Download: 2013 PUB BC The 'big five' insolvency issues for 2013.pdf

Several issues of far-reaching significance in the world of restructuring and insolvency will be decided by the courts, and by Parliament, this year.

Some have yet to surface but others are already in the pipeline.

We look at what we consider to be the "top five".

Litigation funding

The Supreme Court will be asked to determine the appropriate level of disclosure in cases involving litigation funders. Last year, the Court of Appeal held that key details of litigation funding agreements (LFAs) should be released to the other party, as well as to the court.1 Chapman Tripp's earlier commentary on the Court's decision is available here.

Until recently, litigation funding was prohibited as it affronted the antiquated torts of maintenance (assisting a party to sue) and champerty (taking part of the proceeds of the litigation). However, more recently the Commonwealth courts have accepted that access to justice for the public2 should trump such concerns: pennilessness should not disqualify litigants from bringing justified claims.

At this fledgling stage in New Zealand, there is debate around how LFAs should operate and how should they be controlled.
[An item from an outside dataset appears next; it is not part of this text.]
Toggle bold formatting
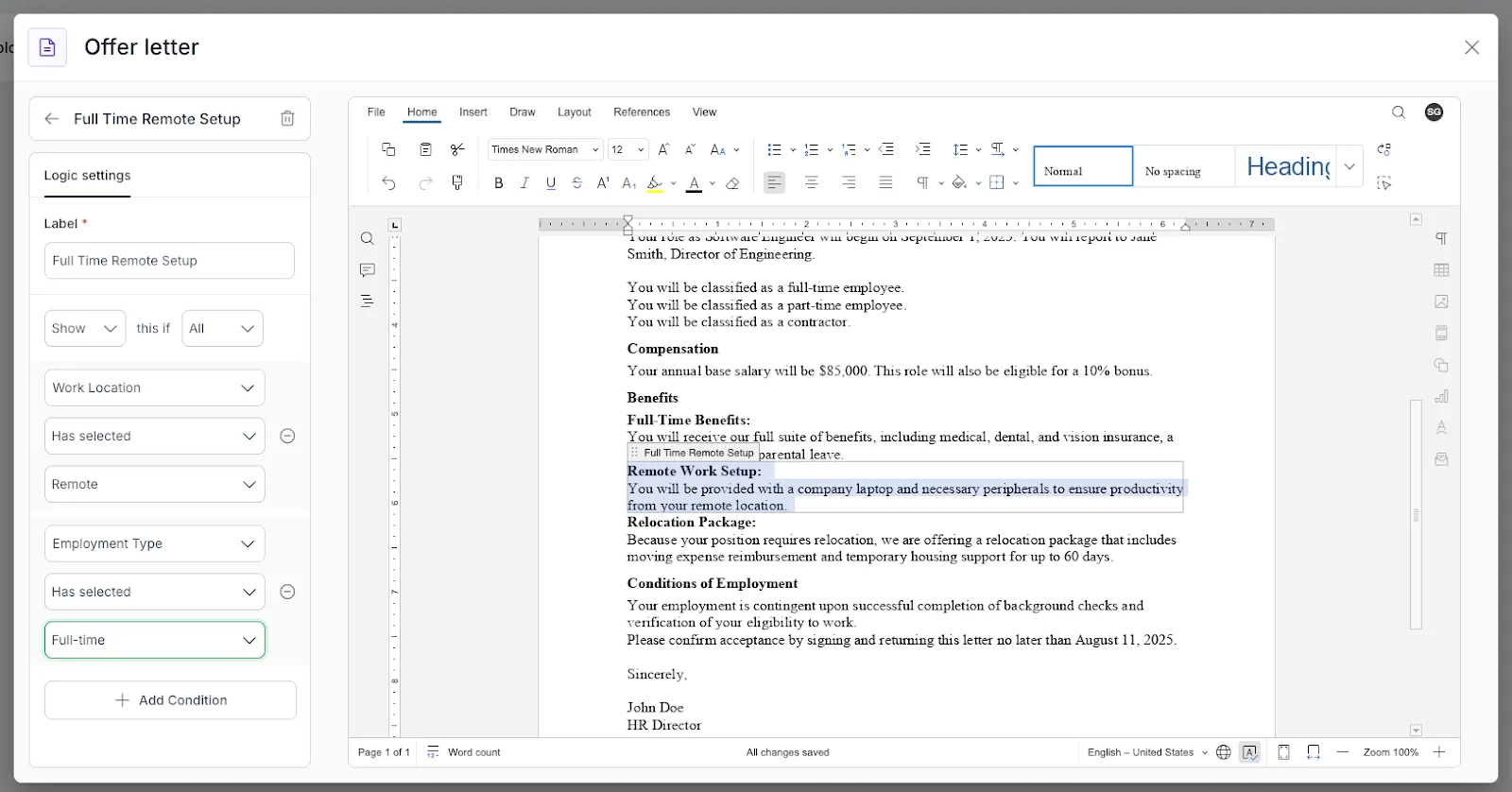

An unregulated litigation funding market could leave litigants exposed to an impecunious or ruthless funder. There is also a risk that LFAs could assist parties to bring claims without merit in the hope of bullying a defendant into settlement. Many funders are based offshore and are therefore outside the reach of the New Zealand courts. On the other hand, over-regulation may impede potential litigants' access to justice.

The Court of Appeal hesitated to intrude on the funded party's LFA, but nevertheless recognised that some scrutiny was necessary to safeguard the process. The question was the proper extent to which the other (non-funded) party should be informed of the terms of the LFA.

Because of the strategic advantage that such information could provide, the Court ultimately required disclosure of only a few key details, namely:

the identity and location of the litigation funder the funder's financial viability the law governing the LFA and which courts have jurisdiction, and the terms on which the funding can be withdrawn and the consequences of a withdrawal of funding. The Supreme Court has granted leave for the funded party to appeal.

New Australian legislation3 effectively exempts litigation funding from all forms of regulation, save for a requirement adequately to manage potential conflicts of interest.

Will our Supreme Court be persuaded by the Australian approach, or will it be more cautious and maintain a level of supervision?